Paula put her hands on her hips.
“Stars! You’re bringing the bombshell?” she asked. The nickname was funny the first fifteen times.
“My daughter? Yeah.”
“Brad, honey. No one’s bringing their kids to this. Now I’m not trying to tell you how to be the father—”
“Hell you aren’t.”
“Bring her to the . . . what’s it called? The associated event.”
“She’s coming. Let them get their pictures. I want to hang out with her and if I can’t get downtime to do it, she can come to work with me.”
Paula made the face where she tightened her lips and raised her eyebrows. Disapproval. She was the gauge for when I went over the line, but ever since Nicole, the dial on my barometer had changed.
And I was in charge. No one ever told my father how to raise us.
“I’m going. I’m taking Nicole, and you know what else?”
I didn’t wait for an answer.
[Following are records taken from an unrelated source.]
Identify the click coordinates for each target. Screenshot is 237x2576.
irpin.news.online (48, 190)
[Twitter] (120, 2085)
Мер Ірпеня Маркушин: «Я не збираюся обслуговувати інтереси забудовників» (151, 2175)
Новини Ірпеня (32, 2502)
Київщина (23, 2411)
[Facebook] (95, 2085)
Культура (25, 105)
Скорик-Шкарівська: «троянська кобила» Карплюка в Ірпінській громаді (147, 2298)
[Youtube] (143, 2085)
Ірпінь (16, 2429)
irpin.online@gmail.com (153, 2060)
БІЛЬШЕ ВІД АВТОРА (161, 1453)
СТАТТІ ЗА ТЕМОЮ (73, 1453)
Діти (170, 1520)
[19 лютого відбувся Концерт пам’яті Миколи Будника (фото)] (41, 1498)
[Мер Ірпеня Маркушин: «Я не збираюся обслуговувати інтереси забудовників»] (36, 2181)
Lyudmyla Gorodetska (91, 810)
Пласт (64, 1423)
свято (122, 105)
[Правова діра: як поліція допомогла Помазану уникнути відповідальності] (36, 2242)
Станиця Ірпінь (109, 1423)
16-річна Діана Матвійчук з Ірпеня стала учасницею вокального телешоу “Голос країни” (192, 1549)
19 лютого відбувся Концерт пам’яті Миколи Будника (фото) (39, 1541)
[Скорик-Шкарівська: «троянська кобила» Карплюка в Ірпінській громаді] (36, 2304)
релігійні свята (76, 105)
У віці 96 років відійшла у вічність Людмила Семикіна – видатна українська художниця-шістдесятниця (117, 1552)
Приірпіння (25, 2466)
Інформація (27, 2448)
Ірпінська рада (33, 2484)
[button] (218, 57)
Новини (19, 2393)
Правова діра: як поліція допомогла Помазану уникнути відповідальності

I leaned out the door and called down the hall.
“Blakely!”
Her disembodied voice called back.
“Yeah?”
“Get dressed to come with us.”
“What?”
I didn’t repeat, but turned to Paula.
“I don’t care if people talk. My daughter can wear whatever she wants. This is my house. This is my business. I’ll tell Cara to stay home.”
I left because I didn’t want Paula to talk sense into me. Everyone in the business could kiss my ass. I went to the pool house with all the righteous anger of a man doing what he wanted without asking permission for a damn thing.
A neighborhood where you didn’t have to lock the doors was a cliché. Small-town nostalgia. Small towns sucked. You couldn’t dream in a small town. But the unlocked door thing was real. I never knocked to go anywhere. I walked in and out of every house on my street because that was what we did.
The pool house was on my property. I owned it. Sure it was a private space, but I was a product of my childhood. The glass doors in the back were wide open, so I just went in to tell Cara she had the night off.